User-focused problem solving is an approach that has been used for years, under many different names. Design thinking is also called public-interest design, because it is a way to inspire people to work together to create solutions that are in the interest, or will benefit, people in a community. You can use design thinking to help you find solutions to all kinds of problems.
Designing Positive School Communities is part of Crabtree’s “Design Thinking for a Better World” series. Each book in the series uses a six-step design thinking process to explore how to make communities better:
- Empathize
- Define
- Ideate
- Prototype
- Test
- Reflect
After explaining the design thinking process, Designing Positive School Communities explores three projects dealing with inclusive communities. Each project then presents three cases and asks students to choose a ‘case’ to explore more fully using the design thinking process. The case studies give the students choices among very concrete examples.
Which person would you like to help? Choose either Marisela, Ahmed, or Farah’s case and use the design-thinking steps to create a solution to their problem.

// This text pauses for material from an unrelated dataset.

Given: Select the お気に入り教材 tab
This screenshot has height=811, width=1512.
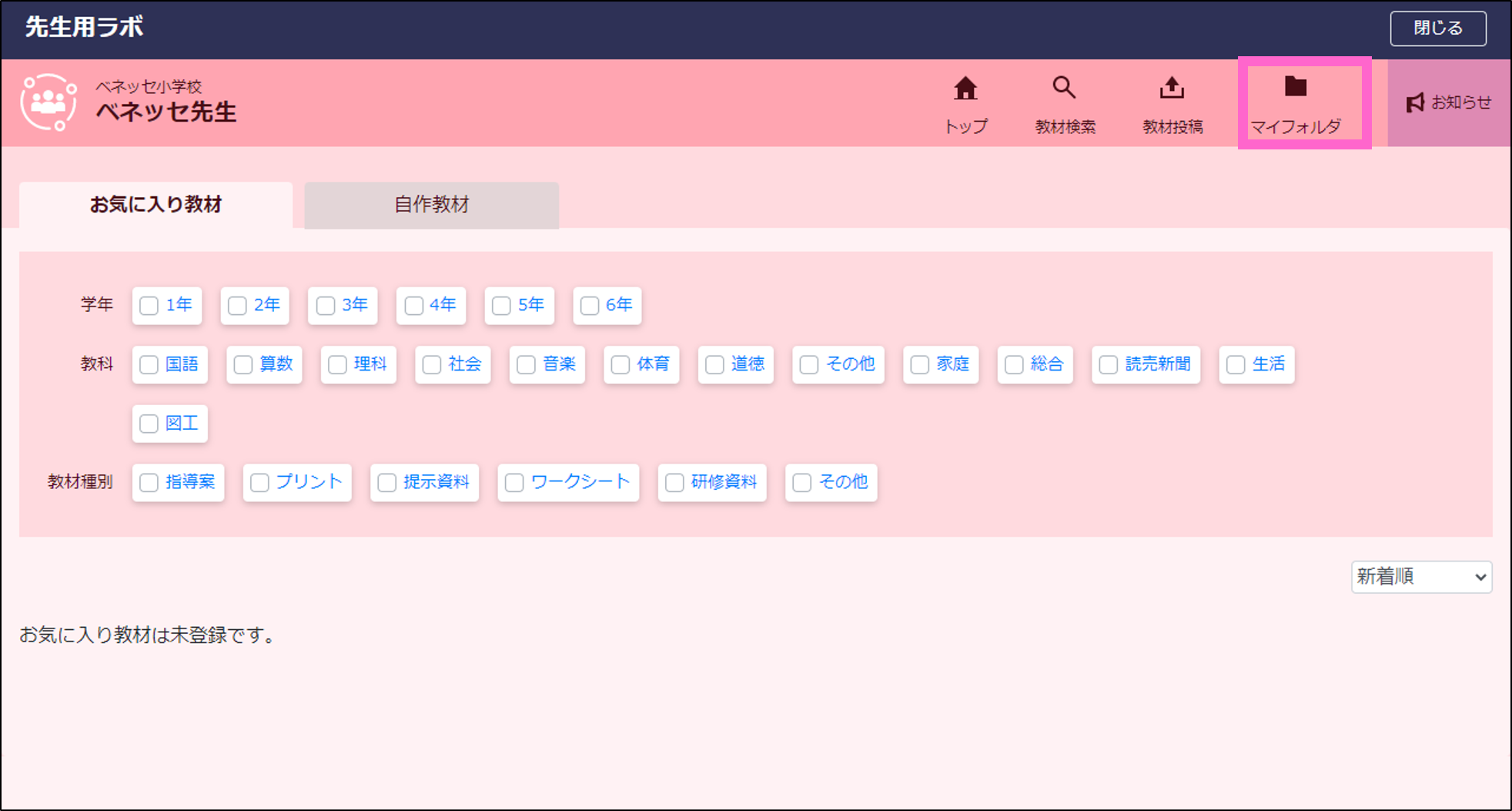Looking at the screenshot, I should coord(155,205).
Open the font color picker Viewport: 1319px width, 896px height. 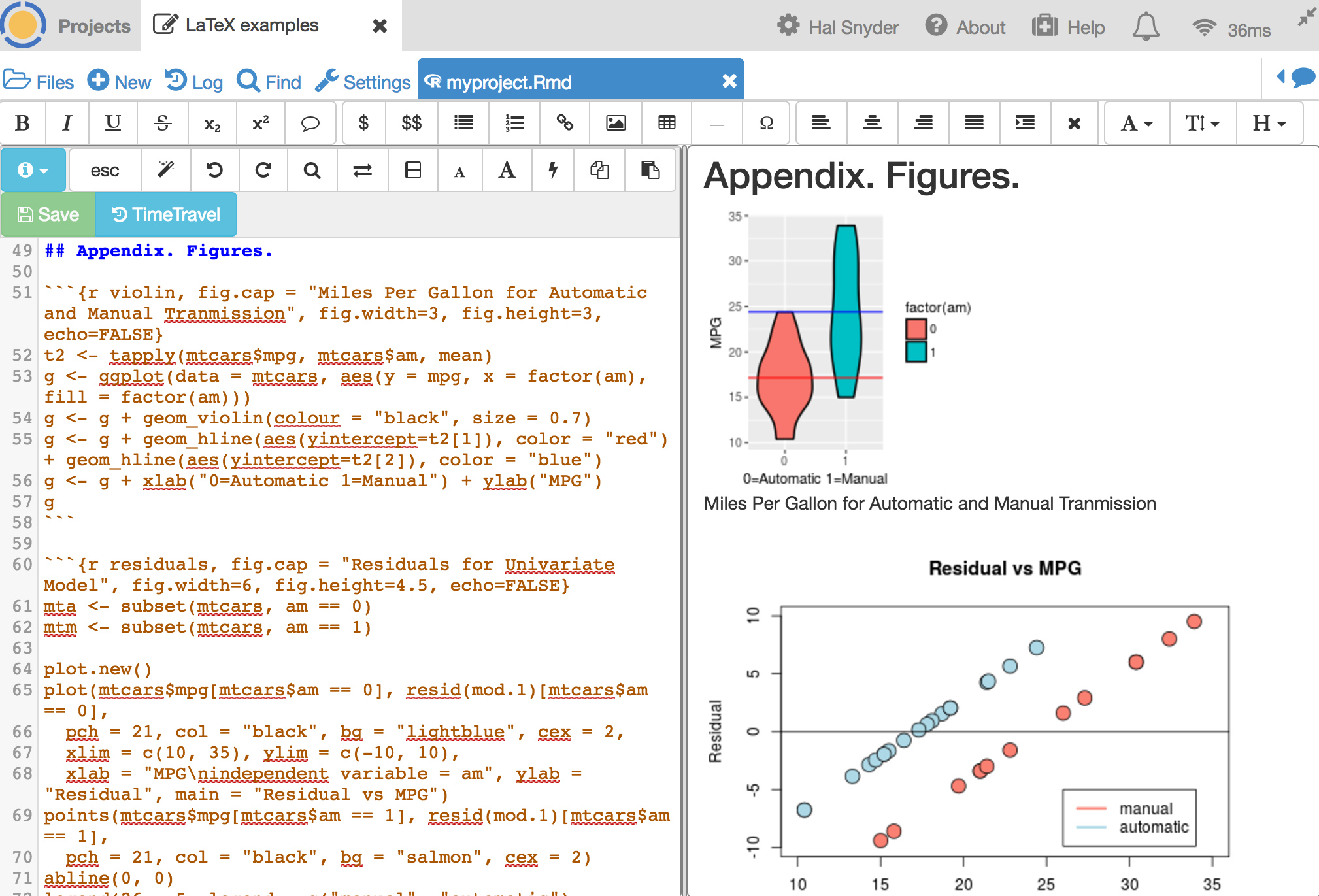click(x=1135, y=123)

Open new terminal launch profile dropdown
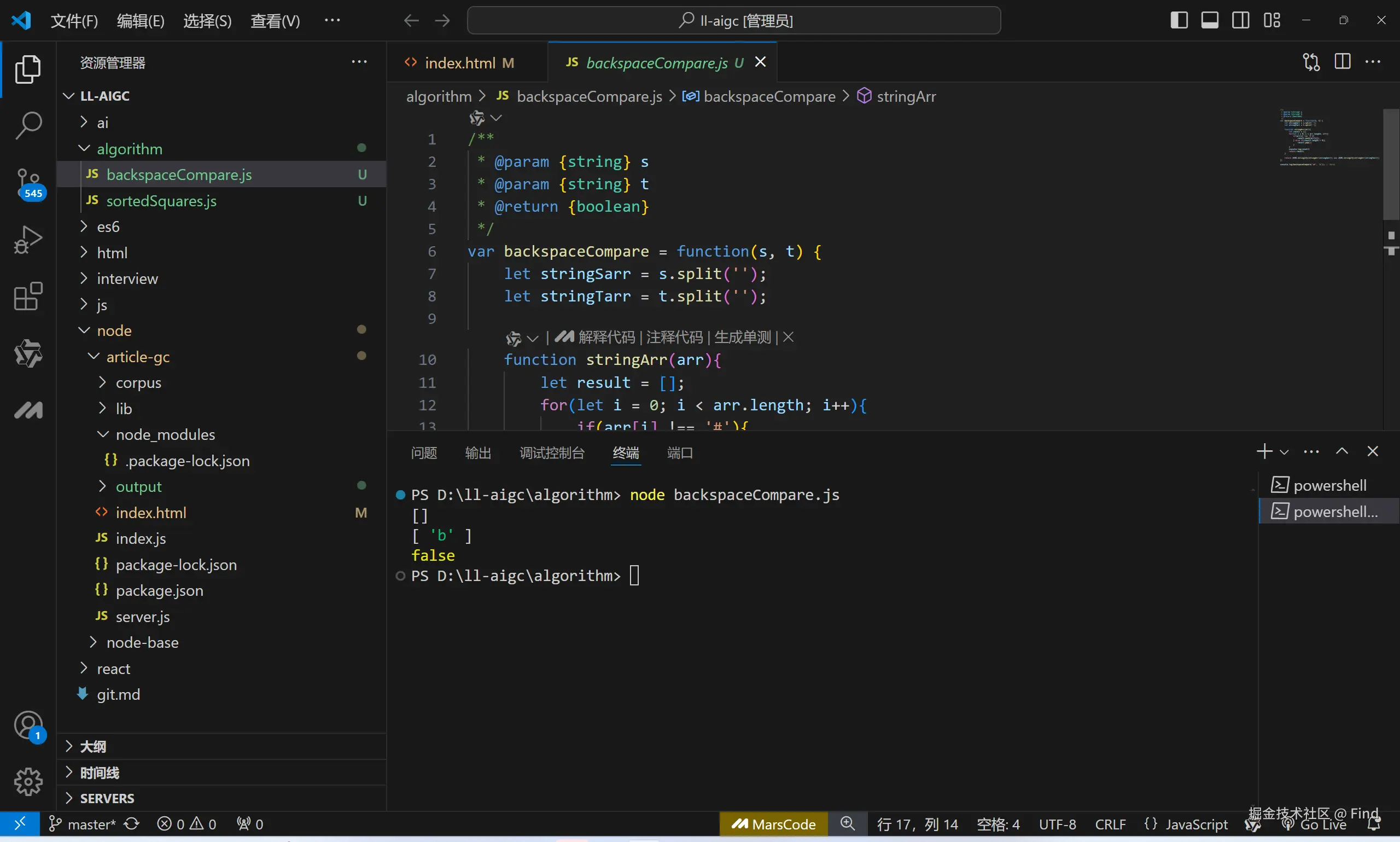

The projects in Designing Positive School Communities look at “Challenges to New Students”, “Accessibility in School Communities”, and “Bullying at School”. The bullying project includes cases around verbal bullying, cyberbullying, and social bullying. The cases are all applicable to Canadian and American schools and include examples from both.
The photos are well-chosen to illustrate the text and engage the students in the topics. The layout of the text is easy to read with clear text, highlighted text boxes, and attractive visual aids to draw attention to various aspects of the organization of the information. For example, Designing Positive School Communities includes a text box making the connections between ignorance, fear, and prejudice.
Where Does Prejudice Come From?
Ignorance > Fear > PrejudiceMany people are scared of new things or of things they don’t understand or are ignorant about. This fear can lead to prejudice. To be prejudiced is to have unfriendly feelings directed against a person or a group of people without good reason.
Also included are “Mindset Tips”, instructions for how to empathize, suggestions for how to pick the best idea to move forward, reflection questions, and many more very concrete strategies for each step of the design thinking process.
Designing Positive School Communities encourages and supports students to become change makers in very concrete ways. If you are interested in using a design thinking process to explore community issues around the challenges faced by newcomers, accessibility, and bullying, you should have a look at this book.
Dr. Suzanne Pierson instructs librarianship courses at Queen’s University in Kingston, Ontario.